- TASK STATEMENT -
Turn everything from the line containing "Click the Facebook share icon" down to the line containing "point(1136,183)" into a JSON list of strings, one per line, skipping blank lines and leaving the pictures out.

- GIVEN INFORMATION -
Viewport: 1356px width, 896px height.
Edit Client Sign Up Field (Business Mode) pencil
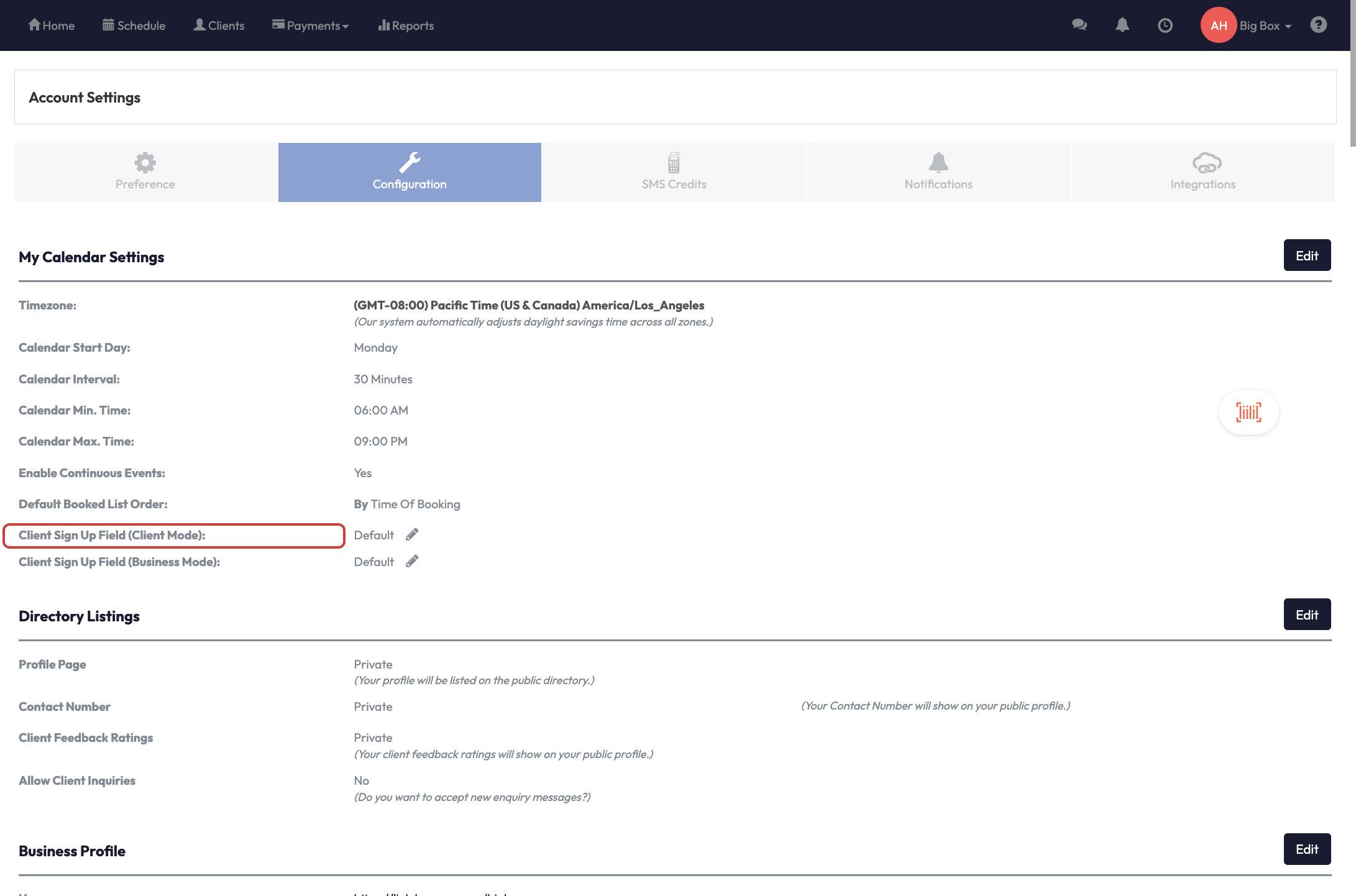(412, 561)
---
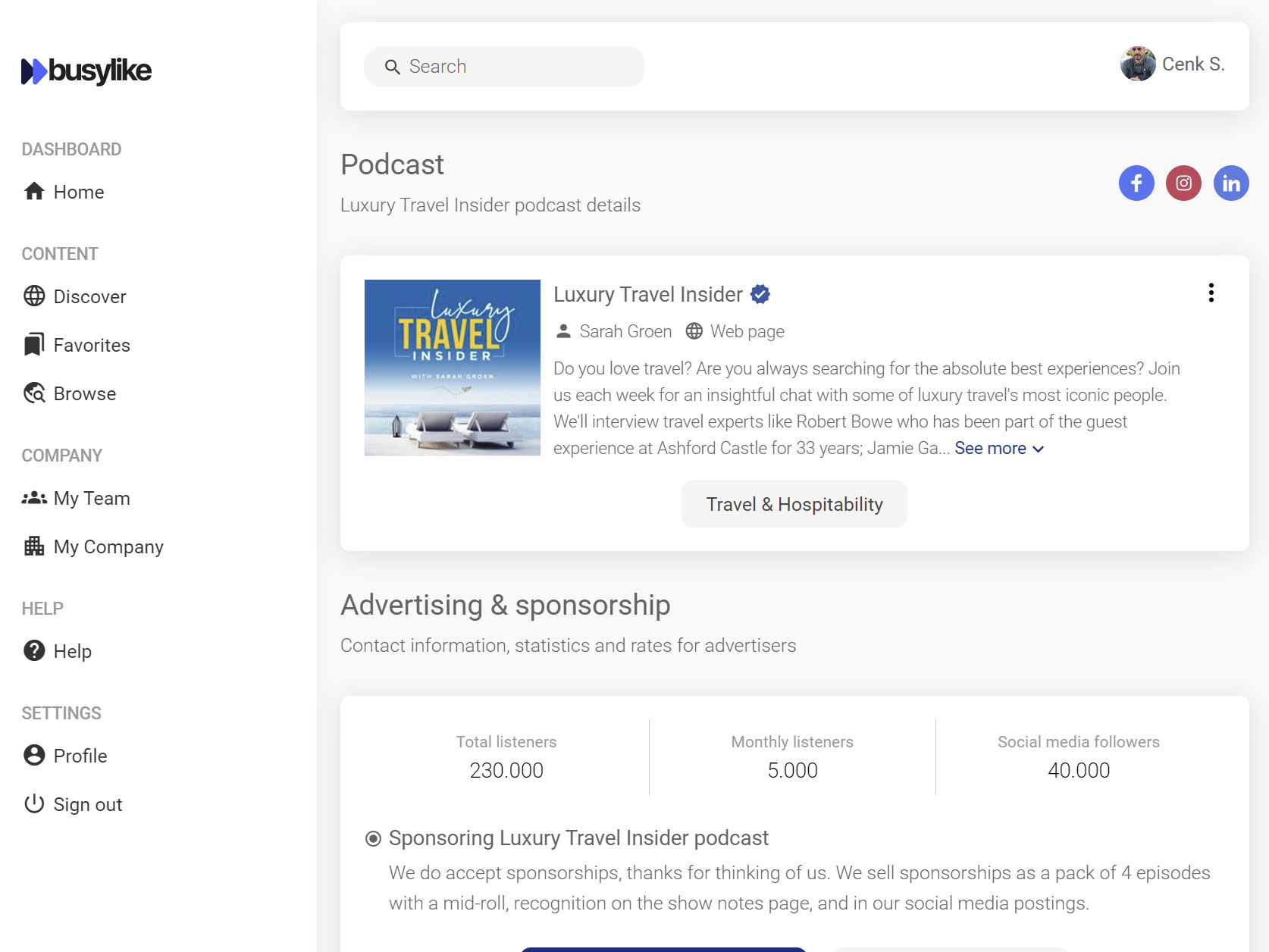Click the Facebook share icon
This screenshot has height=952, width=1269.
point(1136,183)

- ANSWER BELOW -
[
  "Click the Facebook share icon",
  "This screenshot has height=952, width=1269.",
  "point(1136,183)"
]